Digital Estonia, or e-Estonia, can provide some insights.
The underlying infrastructure of Internet connectivity is a basic necessity for a culture of ICT entrepreneurship, and Estonia boasts a robust ICT infrastructure as the Internet is accessible nearly everywhere in the country. Fixed broadband coverage in Estonia is estimated at 93%.
As Mr Montonen told ITU News, the country also embraces the political will and e-services necessary for a thriving start-up culture.
In November 2013, the Estonian government developed the Digital Agenda 2020 for Estonia, which aims to create an environment that facilitates the use of ICT in the development of Estonia. Four goals were set to support the development of Estonia’s information society, which included: ICT infrastructure that supports economic growth; larger number of jobs with higher added value and improved international competitiveness; smarter governance; and enhanced awareness of Estonia as an e-state over the world.
Additionally, Estonia launched the Estonian Entrepreneurship Growth Strategy 2014–2020 focusing on three areas: increasing productivity, stimulating entrepreneurship and encouraging innovation.
The government has also developed a dedicated website, Startupestonia.ee, to support start-ups and simplify the registration process for new businesses.
Given that it takes “just five minutes” to register a firm in Estonia, the ease of incorporation really helps to facilitate the start-up scene.
Estonia is also taking part in Stimulating Intrapreneurship, an EU partnership which is exploring how organizations can stimulate employees to be more ‘intrapreneurial,’ a term that refers to individuals who innovate within established companies and organizations.
Intrapreneurship is a relatively recent concept that describes employees of a company that have many of the attributes of entrepreneurs, including those that take risks in an effort to solve a given problem. “What Europe lacks in early-stage entrepreneurship, it makes up for in intrapreneurship,” says the recent WEF report.

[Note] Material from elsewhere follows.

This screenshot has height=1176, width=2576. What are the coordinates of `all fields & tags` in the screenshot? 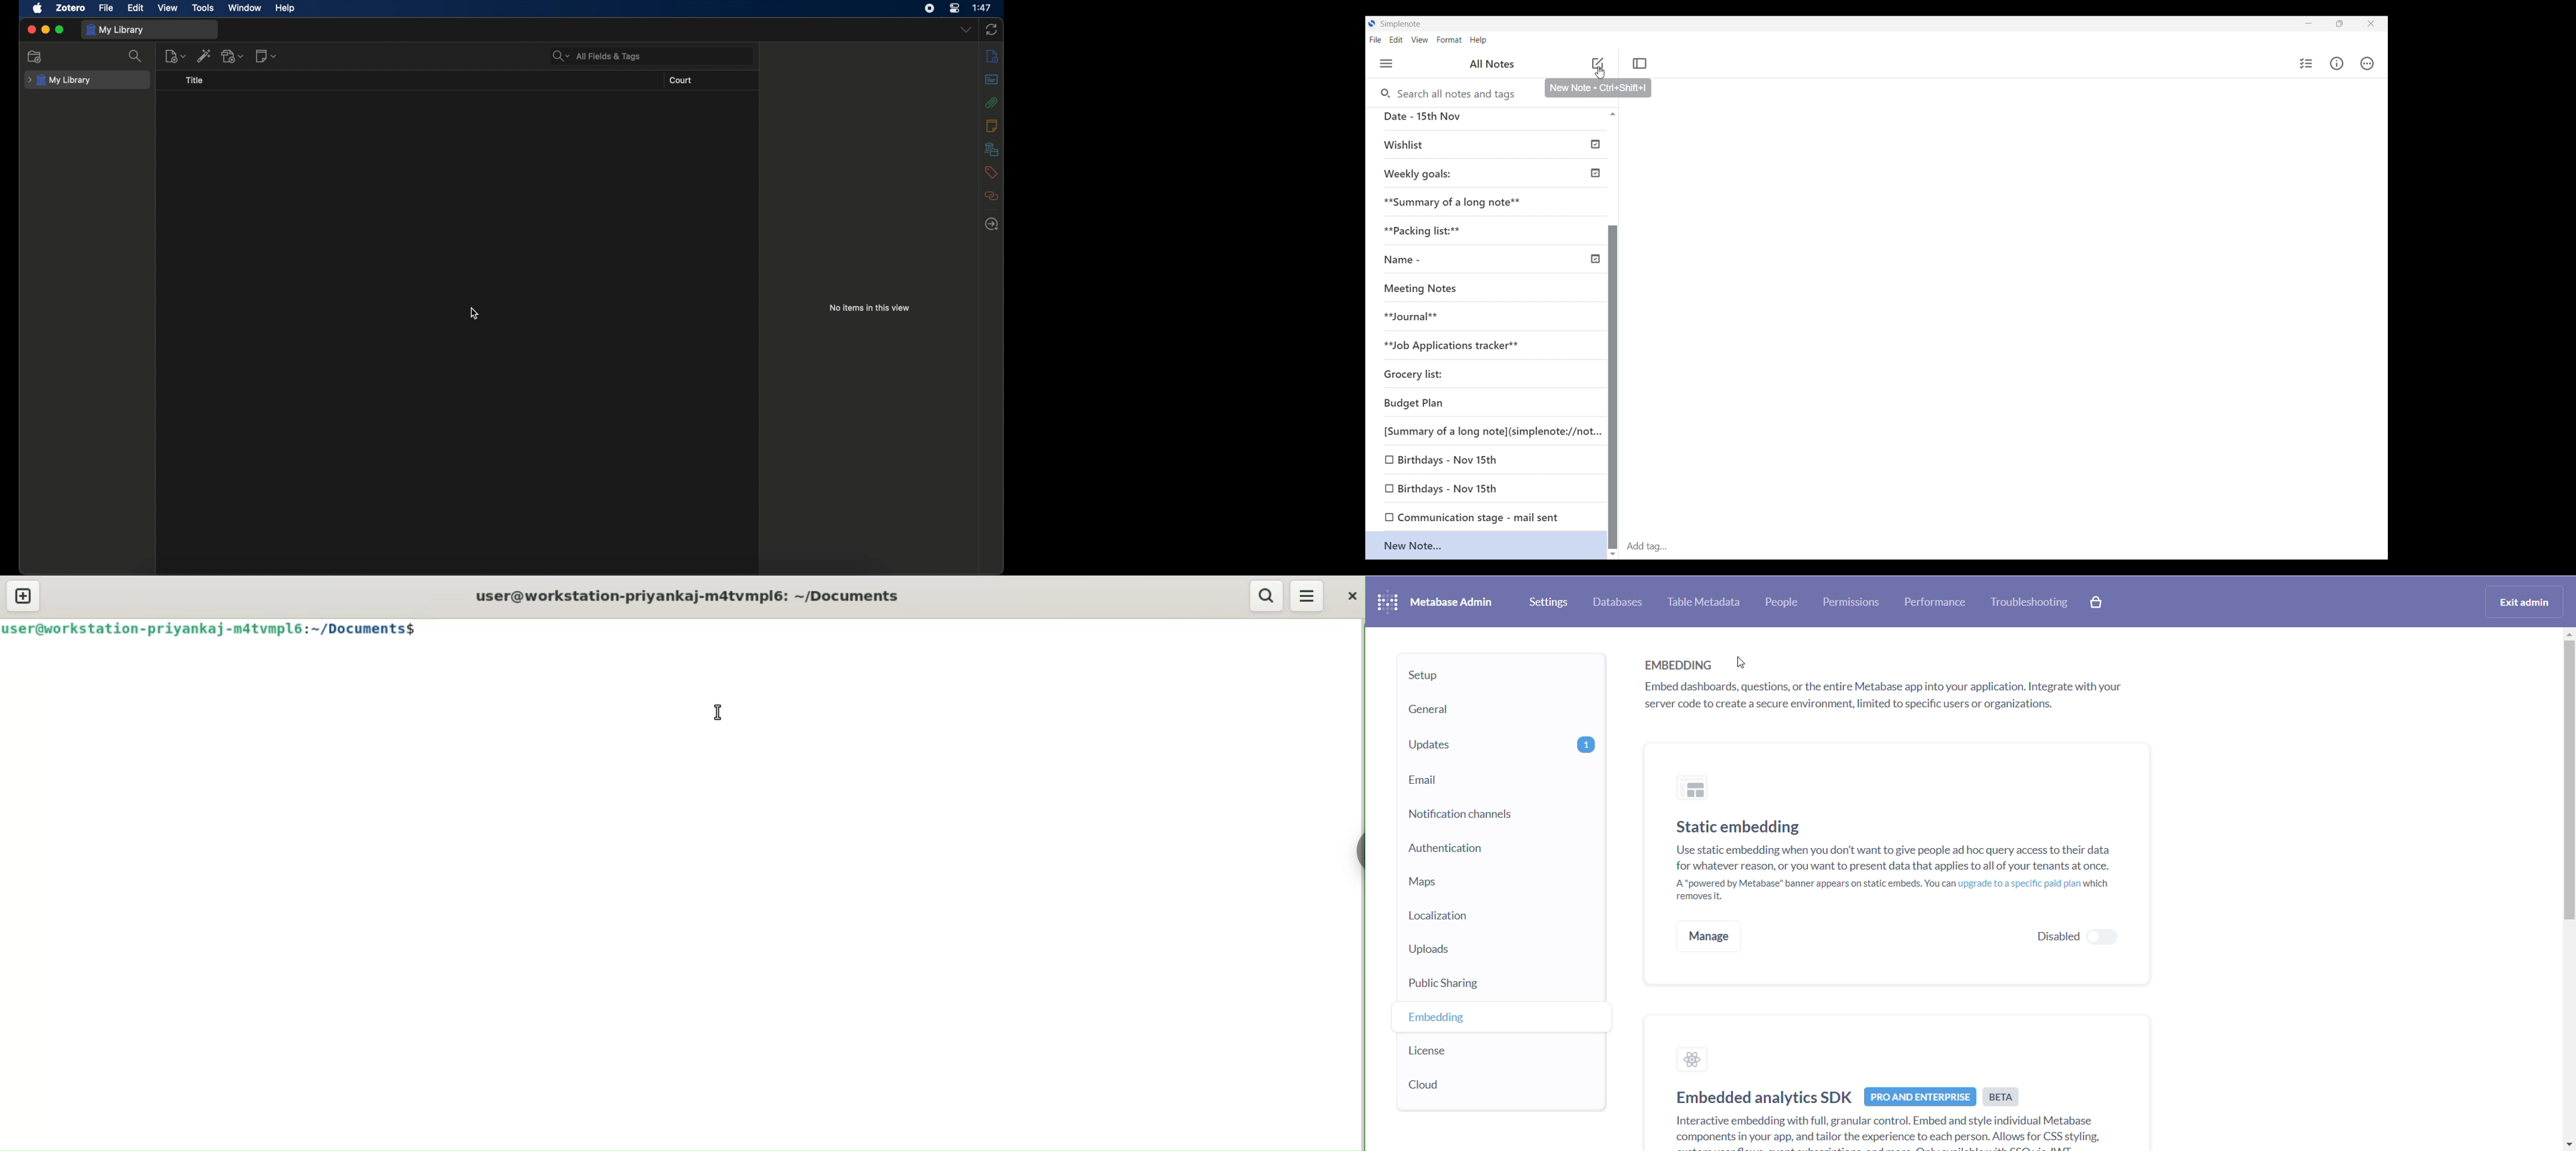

Entrepreneurial activity that happens within firms, also known as entrepreneurial employee activity (EEA) or, more commonly, intrapreneurship is a quickly becoming a trend in Europe.
Countries are heavily investing in entrepreneurship for continued economic growth and to boost competitiveness in the global market, MSMEs along with a new focus on intrapreneurship will be key factors for growth in the European region.